30. The ratio laid down by the Jharkhand High Court would be squarely applicable to the present set of facts which are identical. In the said case also, the petitioners had already deposited TDS amount with interest and that the case was instituted against the petitioners after considerable lapse of time. The learned Judge referred the CBDT instructions, bearing F. No. 255/339/79-IT (Inv.) dated 28.05.1980. The said guidelines issued by the CBDT were also considered by the Patna High Court in case of Sonali Autos (P) Ltd vs The State Of Bihar and others3, and had interfered with the matter while quashing the entire criminal proceedings.

31. A Special Leave Petition (Criminal) Diary No (s). 3073 of 2023 challenging the judgment of the Jharkhand has been preferred by the Revenue in the Supreme Court. However, the Supreme Court, upon hearing the Counsel, dismissed the SLP on the ground that it did not find any merit. Thus, the Supreme Court has also not interfered with the verdict rendered by the Jharkhand High Court. The decision in the case of Madhumilan Syntex Ltd Vs. Union of India and another (supra) thus can be distinguished in light of above discussion.

32. Before considering judicial analysis made in case of Bee Gee Motors & Tractors and another Vs. Income Tax Officer4, it would be expedient to refer to CBDT Circular bearing F. No.255/339/79-IT (Inv.) dated 28th May, 1980 in this context. Section 276B deals with prosecution for failure to pay tax deducted at source.

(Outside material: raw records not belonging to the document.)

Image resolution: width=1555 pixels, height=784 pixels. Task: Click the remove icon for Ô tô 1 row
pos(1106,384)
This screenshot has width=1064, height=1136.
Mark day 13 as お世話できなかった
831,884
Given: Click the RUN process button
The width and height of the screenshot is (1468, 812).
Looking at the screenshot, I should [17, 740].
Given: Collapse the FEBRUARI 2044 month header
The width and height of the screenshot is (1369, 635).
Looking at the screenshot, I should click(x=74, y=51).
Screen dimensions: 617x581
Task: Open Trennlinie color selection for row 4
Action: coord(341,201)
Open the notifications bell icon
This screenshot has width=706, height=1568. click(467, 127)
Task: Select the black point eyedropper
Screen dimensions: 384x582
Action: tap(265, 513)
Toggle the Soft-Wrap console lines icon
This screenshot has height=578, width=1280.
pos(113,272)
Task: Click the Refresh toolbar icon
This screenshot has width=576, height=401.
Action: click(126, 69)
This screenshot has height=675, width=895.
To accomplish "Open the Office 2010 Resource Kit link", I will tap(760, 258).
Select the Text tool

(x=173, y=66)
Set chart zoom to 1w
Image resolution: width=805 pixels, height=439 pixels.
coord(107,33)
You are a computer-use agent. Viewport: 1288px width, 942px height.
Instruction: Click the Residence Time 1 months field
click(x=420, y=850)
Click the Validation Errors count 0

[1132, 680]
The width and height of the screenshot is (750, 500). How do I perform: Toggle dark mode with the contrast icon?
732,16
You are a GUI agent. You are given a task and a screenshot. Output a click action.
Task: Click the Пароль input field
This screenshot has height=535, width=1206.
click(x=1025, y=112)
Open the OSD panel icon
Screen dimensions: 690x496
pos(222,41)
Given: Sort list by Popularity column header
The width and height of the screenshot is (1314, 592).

Prosecution under section 276B should not normally be proposed when the amount involved and/or the period of default is not substantial and the amount in default has also been deposited in the meantime to the credit of the Government. No such situation will, of course, apply to levy of interest under Section 201 (1A) of the I.T Act. In Bee Gee Motors & Tractors Vs. Income Tax Officer (supra), it has been observed at pages 157 to 158 and I quote;

JUDICIAL ANALYSIS

“EXPLAINED IN – The above Instruction was explained in the High Court judgment cited above, as follows:

‘The words’ “not normally” precede the words “be proposed when the amount involved and/or the period of default is not substantial and the amount has also been deposited in the meantime to the credit of the Government”. It is true that the word “normally” does not mean that it is necessary or incumbent upon the authorities concerned so as not to launch proceedings under section 276B but when the conditions for exempting the assessee from prosecution as spelled out in the instructions are available, in the considered view of this Court it will not be open for the authorities then also to have discretion in the matter as otherwise, the authorities concerned may exempt an assessee from the prosecution in one set of circumstances and to prosecute another assessee in the same or identical facts. That would undoubtedly be violative of article 14 of the Constitution of India. The argument of Mr. Sawhney with regard to discretion of the officer concerned can be accepted only to the extent that as to what facts constitute the discretion for launching the prosecution and what facts would entail exemption from prosecution shall always depend upon the facts of each case with regard to the amount involved or the period of default. That is always in the discretion of the authorities concerned which, of course, again is to be used in a judicious manner. In so far as the first contention of Mr. Sawhney that it is the provisions of the statute which shall have precedents and not the instructions is concerned, suffice it to say that the court does not find any inconsistency or contradiction in the relevant provisions of the statute and the instructions quoted above. The relevant provision of the statute no doubt talks of prosecution but the instructions in the considered view of the court provide an exception in limited matters and that too where the conditions precedent in the instructions are available or in existence…”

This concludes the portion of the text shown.